In the passage on finding one's creative voice, render this sentence in Spanish: "Recently, I read an interesting take on this topic in a book on creativity by Twyla Tharp."
Start of PASSAGE TO READ
As I learn more about the craft of writing, one thing is becoming clearer to me — I have to find my voice. What is my creative voice, and how can I be true to it? That is a question that makes sense to me on an intellectual level, but what does my “voice” look like in the words that I put on the page for my novel? Obviously it isn’t “my voice” just because I am the one writing the words, or finding my voice wouldn’t be so challenging, and there wouldn’t be so many books and article about finding it. Being honest. Real. Share your universal truth. So many words that kind of make sense, but what does it mean practically?
Recently, I read an interesting take on this topic in a book on creativity by Twyla Tharp. She says that she believes that “we all have strands of creative code hard wired into our imaginations.” She postulates that our brand of creativity, or our “creative DNA”, as she calls it, is as real and biological as the genetic code that determines our eye color. But how do we discover who we are creatively at our most basic level? By looking at the creative work that we have done in the past, and the hows and whys of those works.
For example, she states that she has a tendency to divide artists into two categories. Those that hold their work at arms length, looking at it from a distance so that is it less concrete, and those that pour every detail into their work, bringing the reader/viewer right up close into the most minute details of the story. She uses the Greek words dios and bios to explain the difference. Both of these words mean life in Greek, but they are not synonymous. Zoe means “life in general, without characterization.” Bios “characterizes a specific life, what distinguishes one living thing from another.” She uses these words to define her own type of creativity. Basically, she divides writers/artists into two groups. Those whose first instinct it is to tell the essence of a story, the outlines, the big picture, or those whose instinct is to master the details while telling a story, using even the smallest detail to connect with the reader.
End of PASSAGE TO READ
Start of MATERIAL SUPPLIED
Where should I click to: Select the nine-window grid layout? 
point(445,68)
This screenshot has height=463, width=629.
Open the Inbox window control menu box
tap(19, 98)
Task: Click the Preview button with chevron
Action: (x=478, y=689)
End of MATERIAL SUPPLIED
### TASK RESPONSE
Recientemente leí un enfoque interesante sobre este tema en un libro sobre la creatividad de Twyla Tharp.